Blottie autour de son château fort, Gorizia est une ville endormie, séparée en deux depuis 1947 entre l’Italie et la Slovénie. La frontière n’est presque plus qu’un souvenir depuis l’adhésion de la Slovénie à l’Union européenne et son intégration à l’espace Schengen. Construite au débouché d’un passage alpestre clef entre l’Autriche et Venise, Göritz (son nom allemand), siège d’un archevêché, a longtemps été une possession des Habsbourg. Ce n’est qu’au lendemain de la Première Guerre mondiale que la région fut rattachée à l’Italie. Elle se situe aujourd’hui à la pointe nord-est de la région du Frioul – Vénétie Julienne dont la capitale est le port de Trieste sur la mer Adriatique. En 2025, Gorizia et Nova Gorica, sa jumelle slovène seront capitales européennes de la culture dans le cadre d’un projet transfrontalier.

C’est en 1836 que Göritz entre par hasard dans l’histoire de France. Cette année-là, fuyant une épidémie de choléra sévissant en Bohème et en Autriche, le roi Charles X exilé depuis son départ du pouvoir en 1830, choisit de poser ses bagages dans cette ville réputé pour la qualité de son air, brassé par un puissant vent du nord dénommé la « bora ». Mais le souverain déchu est rattrapé par le mal et décède le 6 novembre 1836 au palais Coronini. Il est enterré à sa demande en dehors de la ville, dans la crypte du couvent franciscain de la Castagnavizza, au milieu des châtaigniers qui ont donné leur nom au sanctuaire.

Göritz va dès lors devenir un séjour régulier pour la famille de Charles X, qui maintient une étonnante étiquette héritée des fastes de la Cour de France.

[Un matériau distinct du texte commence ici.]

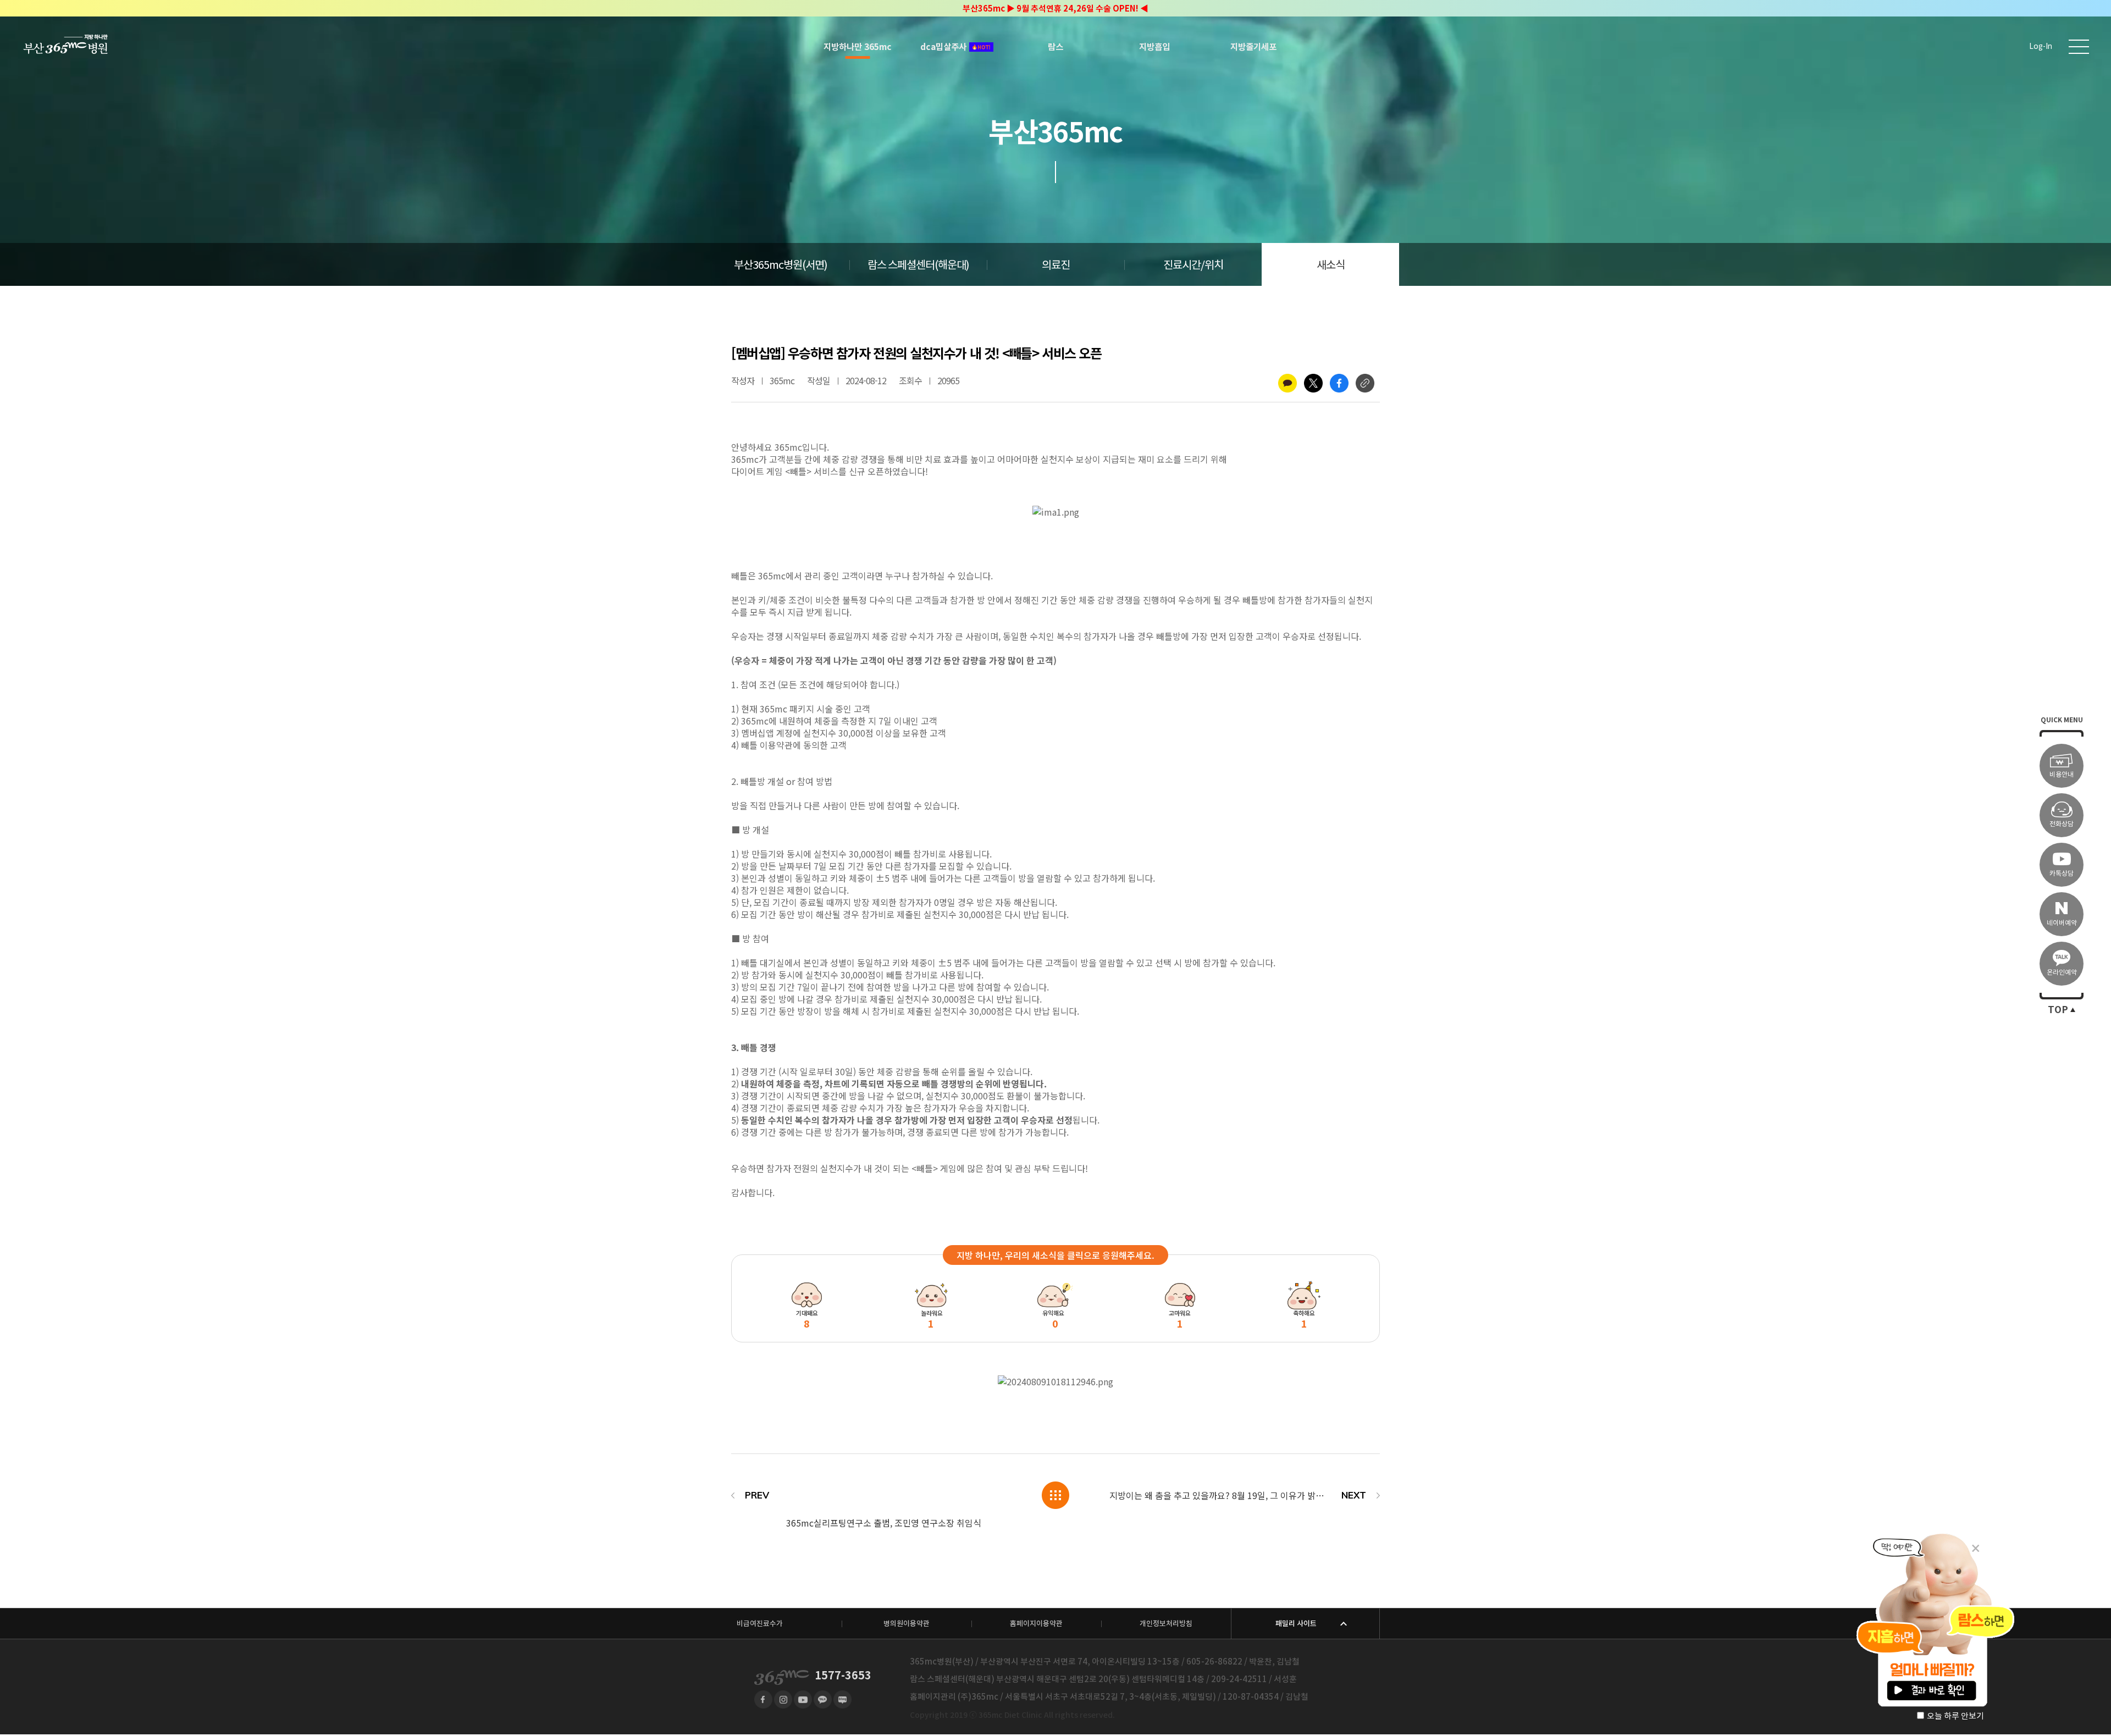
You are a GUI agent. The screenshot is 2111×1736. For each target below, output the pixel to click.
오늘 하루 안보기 (1955, 1716)
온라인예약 (2062, 972)
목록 (1055, 1495)
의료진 (1056, 265)
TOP (2058, 1010)
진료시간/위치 (1193, 265)
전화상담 (2061, 824)
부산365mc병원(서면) (780, 265)
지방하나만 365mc (858, 46)
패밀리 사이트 (1296, 1623)
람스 (1055, 46)
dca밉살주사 (943, 46)
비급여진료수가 (760, 1623)
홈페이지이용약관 (1036, 1623)
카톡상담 (2061, 873)
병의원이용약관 (906, 1623)
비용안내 (2061, 774)
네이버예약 (2062, 923)
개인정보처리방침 (1166, 1623)
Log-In (2040, 46)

Elle loge notamment au palais Lantieri qui appartient toujours aux descendants de cette famille qui conserve d’émouvants souvenirs de son passage. Deux princes assurent tour à tour la continuité dynastique de la branche aînée des Bourbons : Louis, duc d’Angoulême, époux de la fille de Louis XVI puis son neveu Henri, titré comte de Chambord, fils du duc de Berry assassiné en 1820. Le premier décède également à Göritz, le 3 juin 1844 au palais Strassoldo, aujourd’hui transformé en hôtel de bon standing. Il est enterré aux côtés de son père. Sa femme l’y rejoindra à son tour en 1851.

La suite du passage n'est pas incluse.